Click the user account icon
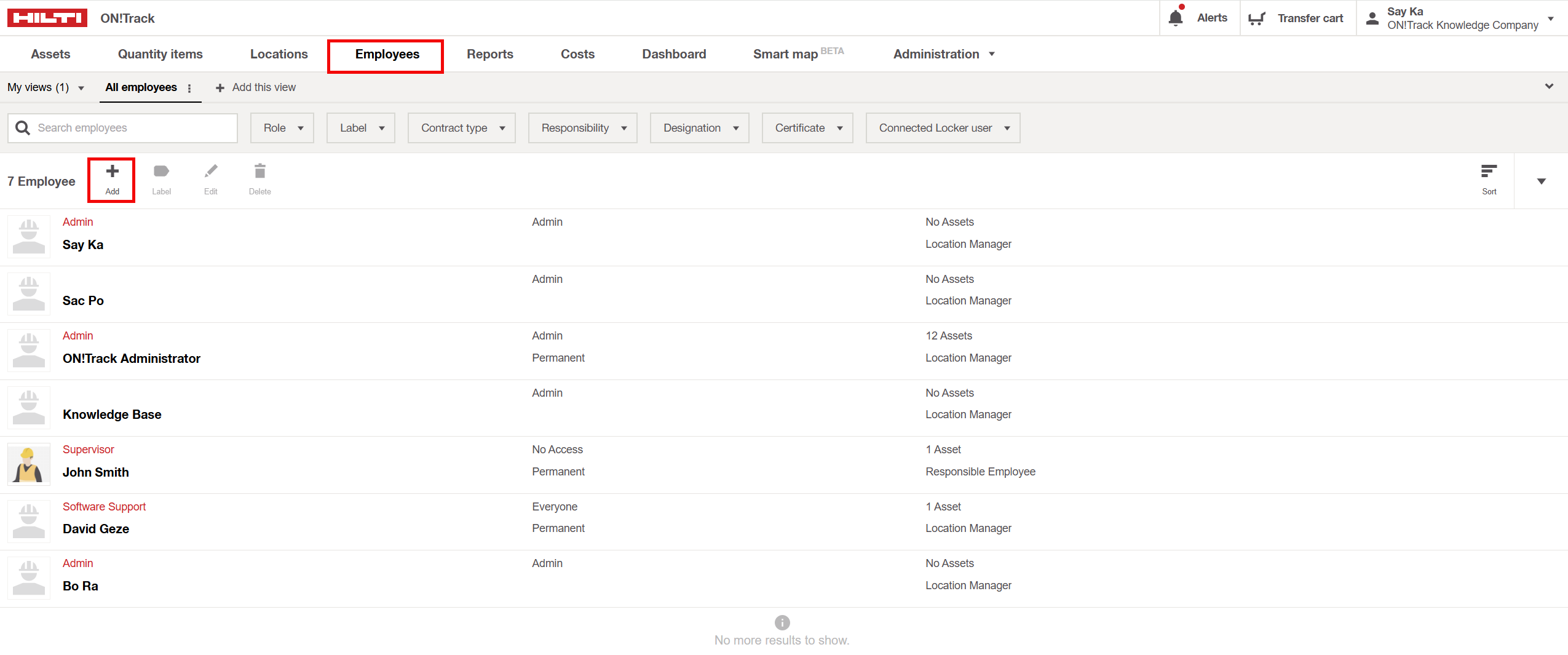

------------------------------

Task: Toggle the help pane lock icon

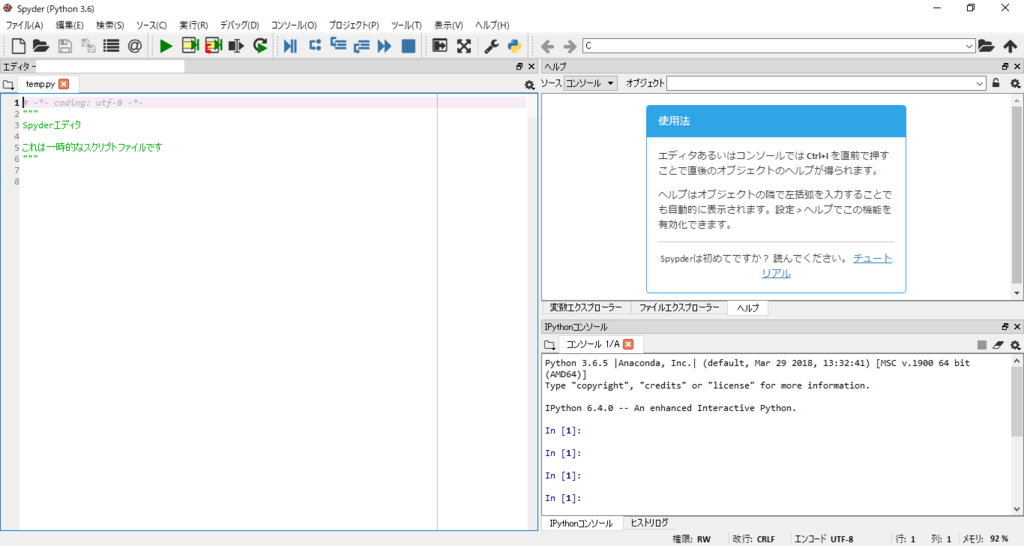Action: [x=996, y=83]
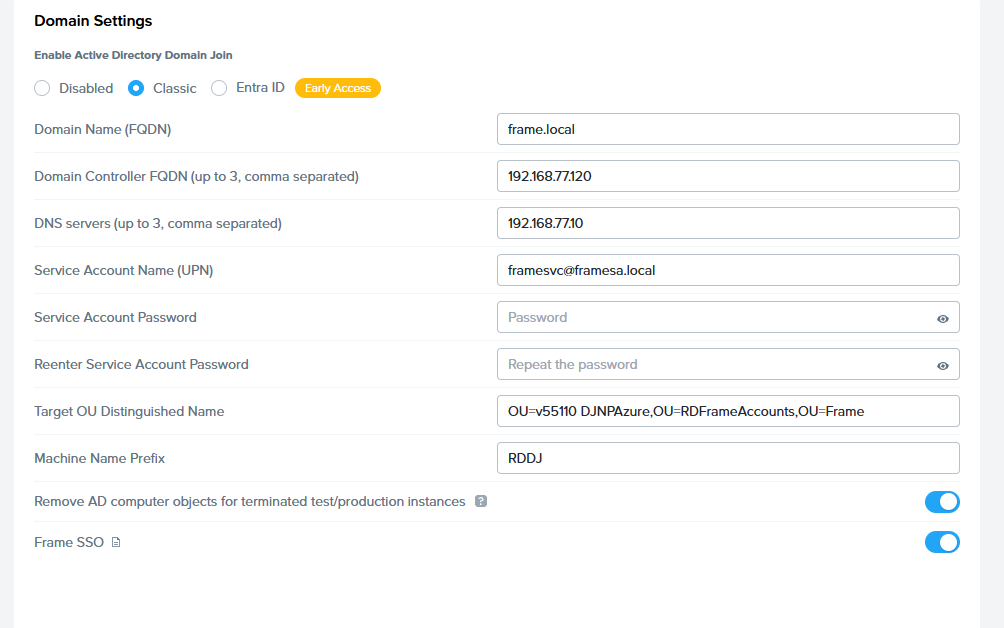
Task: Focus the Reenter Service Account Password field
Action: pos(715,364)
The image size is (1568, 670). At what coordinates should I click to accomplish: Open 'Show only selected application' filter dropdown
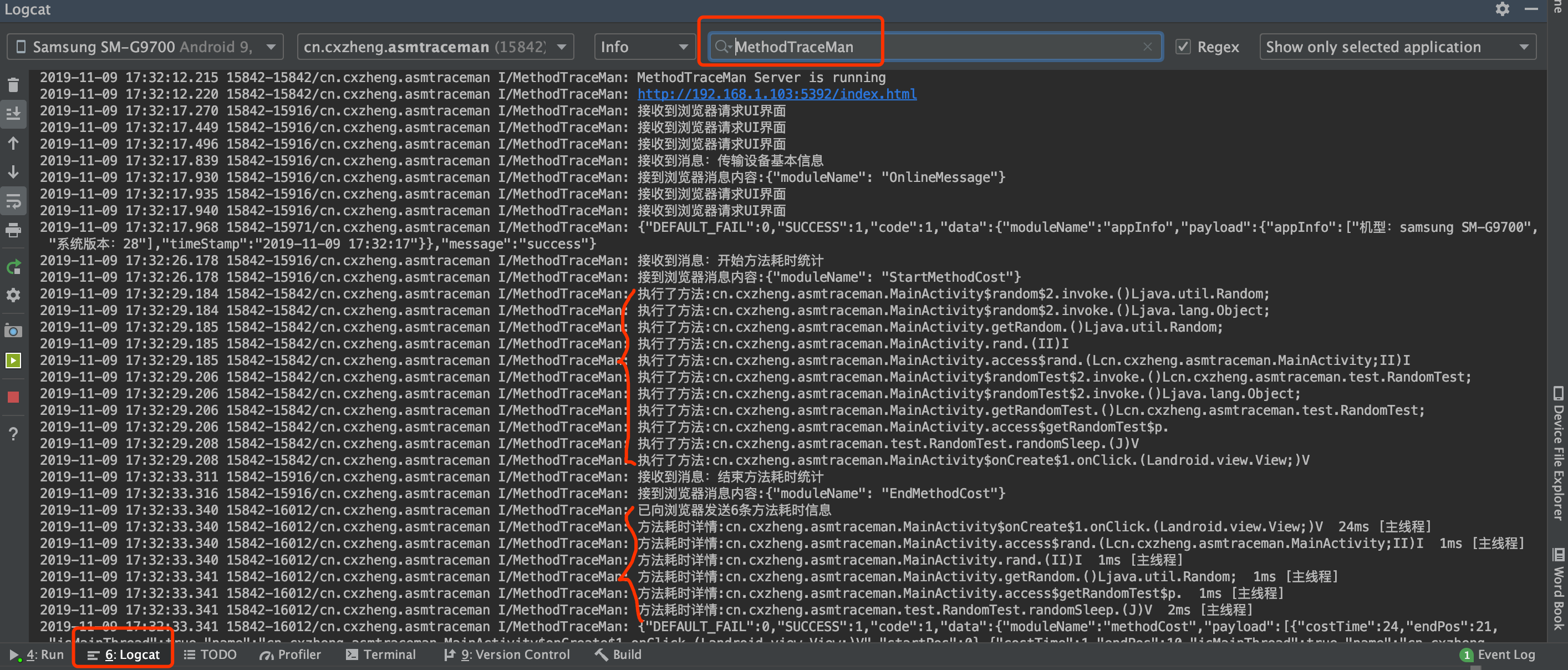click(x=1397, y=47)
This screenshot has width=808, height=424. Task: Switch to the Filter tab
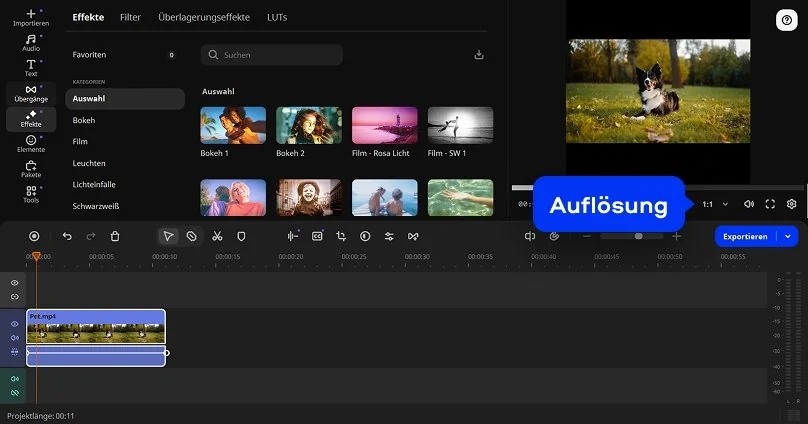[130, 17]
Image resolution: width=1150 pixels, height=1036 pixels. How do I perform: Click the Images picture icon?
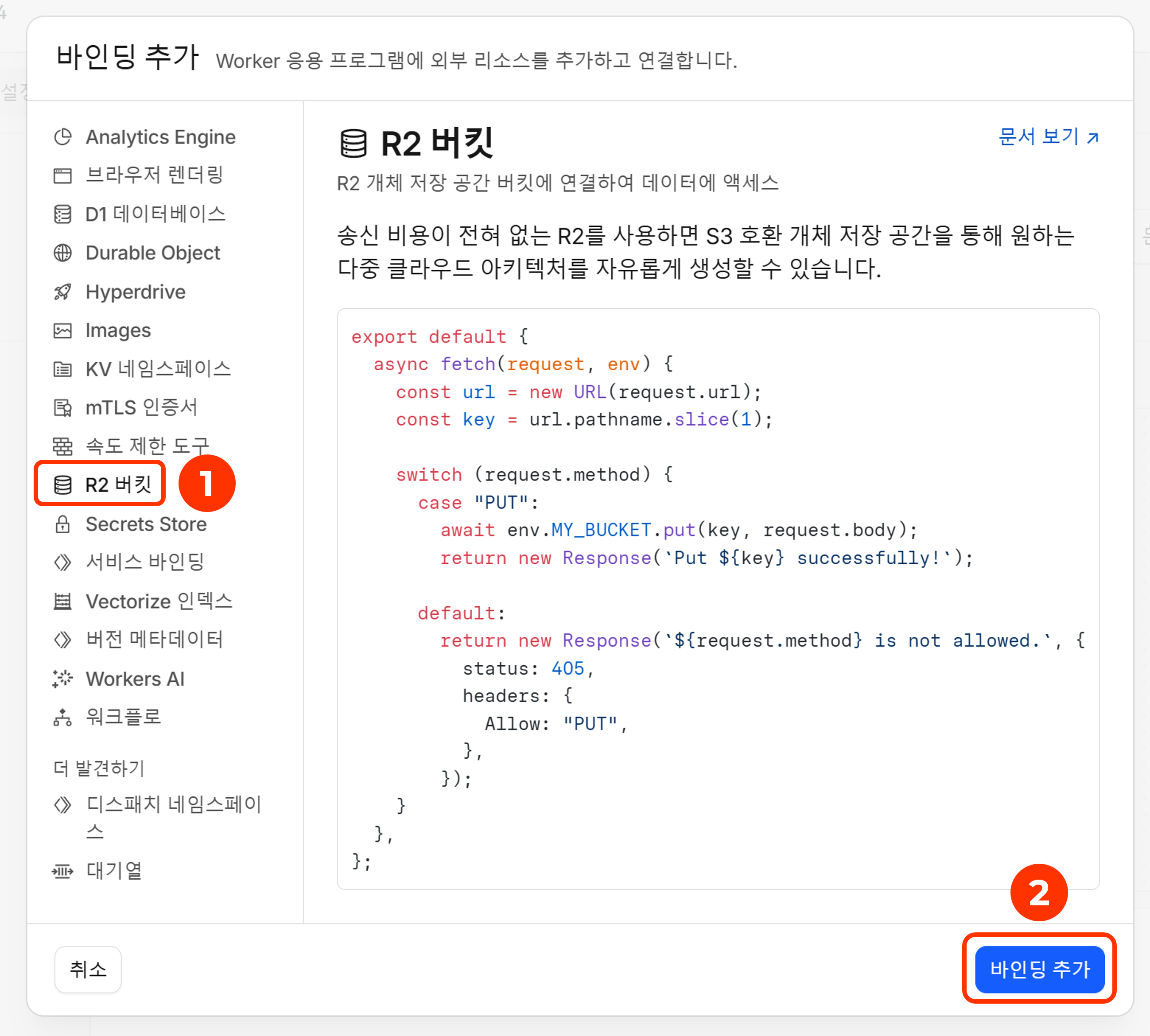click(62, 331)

------------------------------

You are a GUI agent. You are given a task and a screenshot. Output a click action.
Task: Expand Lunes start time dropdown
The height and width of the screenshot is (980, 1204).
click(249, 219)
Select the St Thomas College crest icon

------------------------------

Task instructions: Could you rewrite the items from the line containing "Image resolution: width=1150" through the line containing "click(62, 331)" as a Markdown table with the columns Row and Content, omitting blank lines and the pictures?

Output for this exercise:
| Row | Content |
|---|---|
| 1 | Image resolution: width=1150 pixels, height=1036 pixels. How do I perform: Click the Images picture icon? |
| 2 | click(62, 331) |